A personal favorite moment of mine came when Sessler got his own segment on G4TV.com, Sessler’s Soapbox which I say without shame was an inspiration for this very blog. Early in the show’s history Sessler faced challenges for the ecstatic review he gave No More Heroes. The Soapbox‘s tone was set, as Sessler calmly explained the reasons why a game that only looked bad would earn such critical praise. But of course, nothing would match the outrage that poured when Sessler was accused of ulterior motives in the review for Killzone 2.

It’s a daunting task to watch every, single, episode, and therefore I freely admit I haven’t. But I can safely say I’ve seen my fair share — on top of the countless X-Play reviews — to know that I think Sessler actually rubbed off on me. Kotaku has conveniently combed through the library of Soapbox episodes and I took the time out to watch these again, and yup. When I rant, I rant like Adam Sessler: the words get bunched together, the use of hands rise exponentially, and sarcasm finds its way to say “What’s up?”

Vodpod videos no longer available.

I’ll never forget their coverage of E3 2010. I happened to be by my computer and I tweeted along, just chiming in for the hell of it. Right after a segment about the PlayStation Move, this happened.

Adam: “And we’re back to the good– the, uh, Twitter wall, uh, @EricTheDragon thinks RAGE looks gorgeous. And he’s right.”

Morgan: “Absolutely.”

Adam: “Yes, I’d have to say so.”

Let it be known on that day: I was right! (I, uh, never played Rage.)

Adam Sessler was, in some ways, more than just a television personality, or a guy in a job that I’ve fooled myself into thinking that I could do. I’ve never met him, and I don’t know what I would say to him if I did. But he was like my Mr. Feeny, a quirky man full of knowledge who I followed from my middle school years and all the way to college. All day I’ve been treating him like he’s dead although he clearly, and very fortunately, isn’t. It may be cliché but it’s true: His departure marked the end of an era.

An end of my era.

Today I’m reminded that nothing is forever, and that things do change. I can’t depend on anything to stay constant. And that’s a good thing. Adam wasn’t the only known personality to leave his position recently: Allie Townsend of TIME announced her departure the same day as Sessler. Ms. Townsend is a smart, intelligent woman who reminds me so much of my high school senior English teacher, a woman who I admired and feverishly learned everything I could from.
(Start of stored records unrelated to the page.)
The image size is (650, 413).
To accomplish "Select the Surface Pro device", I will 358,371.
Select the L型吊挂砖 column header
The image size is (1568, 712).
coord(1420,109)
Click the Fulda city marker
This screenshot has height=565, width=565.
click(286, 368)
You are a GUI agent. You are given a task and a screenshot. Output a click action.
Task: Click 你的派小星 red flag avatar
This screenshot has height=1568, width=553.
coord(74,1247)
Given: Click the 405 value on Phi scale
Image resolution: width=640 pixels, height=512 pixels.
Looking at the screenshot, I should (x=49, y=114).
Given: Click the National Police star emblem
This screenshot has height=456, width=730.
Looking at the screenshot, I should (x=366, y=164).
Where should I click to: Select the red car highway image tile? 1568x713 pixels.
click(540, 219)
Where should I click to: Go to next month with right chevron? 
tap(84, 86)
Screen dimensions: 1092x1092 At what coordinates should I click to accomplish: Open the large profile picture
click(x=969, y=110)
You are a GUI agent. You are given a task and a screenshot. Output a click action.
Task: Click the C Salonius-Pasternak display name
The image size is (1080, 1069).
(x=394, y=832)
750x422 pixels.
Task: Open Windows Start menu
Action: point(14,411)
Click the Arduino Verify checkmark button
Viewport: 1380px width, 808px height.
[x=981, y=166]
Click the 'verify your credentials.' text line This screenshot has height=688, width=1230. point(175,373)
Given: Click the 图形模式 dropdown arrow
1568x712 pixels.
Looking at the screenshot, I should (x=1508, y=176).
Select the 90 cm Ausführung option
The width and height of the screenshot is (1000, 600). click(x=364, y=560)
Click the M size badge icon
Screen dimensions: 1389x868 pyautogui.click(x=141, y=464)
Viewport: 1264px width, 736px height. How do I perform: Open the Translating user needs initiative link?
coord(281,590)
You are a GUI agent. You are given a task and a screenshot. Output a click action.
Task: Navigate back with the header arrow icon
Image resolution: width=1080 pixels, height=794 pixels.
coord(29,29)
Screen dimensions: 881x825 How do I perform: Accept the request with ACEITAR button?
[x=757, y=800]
With all these changes happening, it’s a reminder that I should be prepared for everything to be here one day, and gone the next. Yet it’s not a fact that I, or anyone, should mourn but something should be embraced. The change of the status quo shouldn’t occur just to make things interesting, but to move on. Adam intends to continue his role in video game journalism, specifically what he hasn’t revealed but I know he’s not gone for good. As for Townsend, she has moved on to Facebook’s development team, where I’m confident she will do fine work.

While I look forward to their futures and their contributions to the world of new media and journalism, I need to prep myself for my own change. That everyone my age needs to do. Guys, we graduate in a little over two years from now. While I don’t see riches and fame in my future, I do see some change and I think you all have been as well. There will come a day when we won’t go to school, period. Jesus Christ.

Speaking of, does anyone remember X-Play’s The Passion of the Christ 2: Judgement Day? Such a random skit. But such was X-Play.

I actually did not see today’s episode (I had class), but I do look forward to the future. Although Adam may be gone, it may be time for either of the remaining hosts — Blair Herter or Morgan Webb, the other staple — to step up and become “the face.” Those two are a topic deserving of another day, so until then: Farewell, Adam Sessler. See you somewhere.